Thrice previously, Nature Neuroscience has published a focus issue on computational neuroscience. The first of these was dominated by historical reviews that covered decades of an important, but underappreciated, field. The next two were hybrid issues of a sort, split between reviews and primary research articles. We are now at a point where the field is mature enough to support a focus that is entirely comprised of Reviews and Perspectives, as well as a Commentary, that highlight recent advances in the computational and theoretical neurosciences.
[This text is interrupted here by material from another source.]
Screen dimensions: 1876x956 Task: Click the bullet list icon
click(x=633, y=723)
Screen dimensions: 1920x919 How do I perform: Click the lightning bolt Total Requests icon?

Experimental innovation has touched nearly every subdiscipline in neuroscience, and more data is brought to bear on each question. On page 348, Churchland and Abbott recommend a big tent approach, with computation and theory entering at all stages from the analysis of raw data through building detailed mechanistic and biophysical models.

One such example of detailed biophysical modeling revolves around networks with approximately equal excitatory and inhibitory inputs. Empirical evidence supports the existence of such synaptic balance. On page 375, Denève and Machens review recent advances in balanced network modeling, with a particular emphasis on networks that can support efficient coding. Most network models are instantiated as continuous time systems. However, we know that neurons primarily communicate through discrete spike events. Abbott, DePasquale and Memmesheimer discuss on page 350 current methods to bridge the analog-to-digital divide. Conversely, rather than imposing a network structure to match spiking outputs, we might wish to work backwards. Population recording and imaging is now commonplace. Is it possible to infer the physiological mechanisms and sources of variability? On page 383, Doiron and colleagues review how tracking neural correlations across changes in brain state can hint at underlying causal elements.

When considering the theory of memory, a somewhat different view of neural state becomes important: the question of how we can build and maintain persistent, stable representations. Chaudhuri and Fiete focus on the principles necessary for a memory system on page 394. Their Review includes discussion of relevant network architectures, underlying biophysical processes, robustness to noise, and information capacity and coding strategies, and a nod to parallels with computer science. Computer science, particularly computer vision techniques to build object recognition systems, has come back full circle to inform models of human visual perception. In a Perspective on page 356, Yamins and DiCarlo present some of the reasons behind recent successes of goal-driven deep neural networks in explaining sensory processing and suggest similar progress could be made beyond sensory systems.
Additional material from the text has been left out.